[Stored data entries]
○ ○ ○ ○ ○
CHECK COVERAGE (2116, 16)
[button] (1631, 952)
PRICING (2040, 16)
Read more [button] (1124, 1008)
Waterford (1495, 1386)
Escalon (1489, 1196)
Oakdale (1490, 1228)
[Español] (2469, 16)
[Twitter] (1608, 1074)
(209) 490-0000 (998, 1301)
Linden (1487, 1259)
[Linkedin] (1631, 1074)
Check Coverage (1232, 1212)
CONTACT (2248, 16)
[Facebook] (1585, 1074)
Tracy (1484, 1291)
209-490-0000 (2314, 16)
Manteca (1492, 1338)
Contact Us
○ ○ ○ ○ ○
WORK TASK: Set the entries down again, unchanged and complete.

EXERCISE RESPONSE:
CHECK COVERAGE (2116, 16)
[button] (1631, 952)
PRICING (2040, 16)
Read more [button] (1124, 1008)
Waterford (1495, 1386)
Escalon (1489, 1196)
Oakdale (1490, 1228)
[Español] (2469, 16)
[Twitter] (1608, 1074)
(209) 490-0000 (998, 1301)
Linden (1487, 1259)
[Linkedin] (1631, 1074)
Check Coverage (1232, 1212)
CONTACT (2248, 16)
[Facebook] (1585, 1074)
Tracy (1484, 1291)
209-490-0000 (2314, 16)
Manteca (1492, 1338)
Contact Us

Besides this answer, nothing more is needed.